◆ **DATA**:
-=-=-

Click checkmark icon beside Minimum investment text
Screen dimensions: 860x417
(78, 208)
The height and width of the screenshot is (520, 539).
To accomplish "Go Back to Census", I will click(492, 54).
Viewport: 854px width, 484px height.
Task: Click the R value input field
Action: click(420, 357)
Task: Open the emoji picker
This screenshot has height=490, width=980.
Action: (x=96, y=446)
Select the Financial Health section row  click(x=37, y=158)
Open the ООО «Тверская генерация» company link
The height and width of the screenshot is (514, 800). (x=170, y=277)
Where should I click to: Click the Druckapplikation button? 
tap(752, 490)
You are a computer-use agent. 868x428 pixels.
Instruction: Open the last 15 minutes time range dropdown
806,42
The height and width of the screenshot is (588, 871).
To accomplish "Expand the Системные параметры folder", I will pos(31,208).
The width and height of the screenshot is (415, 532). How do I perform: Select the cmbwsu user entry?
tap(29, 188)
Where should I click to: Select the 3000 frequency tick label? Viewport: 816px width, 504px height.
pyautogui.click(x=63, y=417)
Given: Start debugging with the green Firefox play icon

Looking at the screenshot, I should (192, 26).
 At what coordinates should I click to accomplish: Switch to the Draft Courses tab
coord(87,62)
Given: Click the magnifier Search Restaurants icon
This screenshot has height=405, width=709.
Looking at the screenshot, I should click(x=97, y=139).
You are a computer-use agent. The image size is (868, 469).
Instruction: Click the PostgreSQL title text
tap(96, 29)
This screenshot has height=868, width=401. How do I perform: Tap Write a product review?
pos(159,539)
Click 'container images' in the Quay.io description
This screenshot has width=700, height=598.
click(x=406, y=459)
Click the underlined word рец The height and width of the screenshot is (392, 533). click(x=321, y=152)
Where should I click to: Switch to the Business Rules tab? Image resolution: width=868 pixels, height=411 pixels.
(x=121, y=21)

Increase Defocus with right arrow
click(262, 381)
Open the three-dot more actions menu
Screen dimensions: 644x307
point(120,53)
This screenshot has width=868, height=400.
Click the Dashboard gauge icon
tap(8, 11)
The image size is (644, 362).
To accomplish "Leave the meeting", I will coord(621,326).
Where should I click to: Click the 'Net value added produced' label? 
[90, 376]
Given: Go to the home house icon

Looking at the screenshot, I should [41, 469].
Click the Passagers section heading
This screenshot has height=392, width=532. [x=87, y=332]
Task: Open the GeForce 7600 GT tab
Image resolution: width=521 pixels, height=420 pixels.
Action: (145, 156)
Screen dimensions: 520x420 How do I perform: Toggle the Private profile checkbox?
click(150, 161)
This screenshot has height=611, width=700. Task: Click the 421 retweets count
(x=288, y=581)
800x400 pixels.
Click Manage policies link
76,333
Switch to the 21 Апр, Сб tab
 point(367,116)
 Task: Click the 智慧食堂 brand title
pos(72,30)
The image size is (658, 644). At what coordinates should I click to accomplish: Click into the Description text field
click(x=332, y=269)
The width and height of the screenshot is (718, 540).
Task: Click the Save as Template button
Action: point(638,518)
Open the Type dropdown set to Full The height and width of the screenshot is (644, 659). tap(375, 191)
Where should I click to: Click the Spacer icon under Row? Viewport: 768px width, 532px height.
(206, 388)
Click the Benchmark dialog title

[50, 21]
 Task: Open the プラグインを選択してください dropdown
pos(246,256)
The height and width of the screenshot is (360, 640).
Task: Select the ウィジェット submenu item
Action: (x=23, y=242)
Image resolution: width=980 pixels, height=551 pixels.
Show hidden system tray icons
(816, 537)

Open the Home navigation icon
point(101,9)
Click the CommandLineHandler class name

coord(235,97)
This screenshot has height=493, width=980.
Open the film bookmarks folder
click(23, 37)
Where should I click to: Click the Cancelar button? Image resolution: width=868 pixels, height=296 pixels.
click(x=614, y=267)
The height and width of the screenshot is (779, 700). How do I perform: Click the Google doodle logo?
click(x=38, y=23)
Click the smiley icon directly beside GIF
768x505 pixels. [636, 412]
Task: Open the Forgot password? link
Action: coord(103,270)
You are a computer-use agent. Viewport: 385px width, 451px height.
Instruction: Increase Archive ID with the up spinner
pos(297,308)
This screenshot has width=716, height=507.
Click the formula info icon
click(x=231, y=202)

-=-=-

◆ **YOUR TASK**:
Output only the lines from the one that contains "You are a computer-use agent. Viewport: 385px" through the last line of the data above, each restated exactly.

◆ **OUTPUT BELOW**:
You are a computer-use agent. Viewport: 385px width, 451px height.
Instruction: Increase Archive ID with the up spinner
pos(297,308)
This screenshot has width=716, height=507.
Click the formula info icon
click(x=231, y=202)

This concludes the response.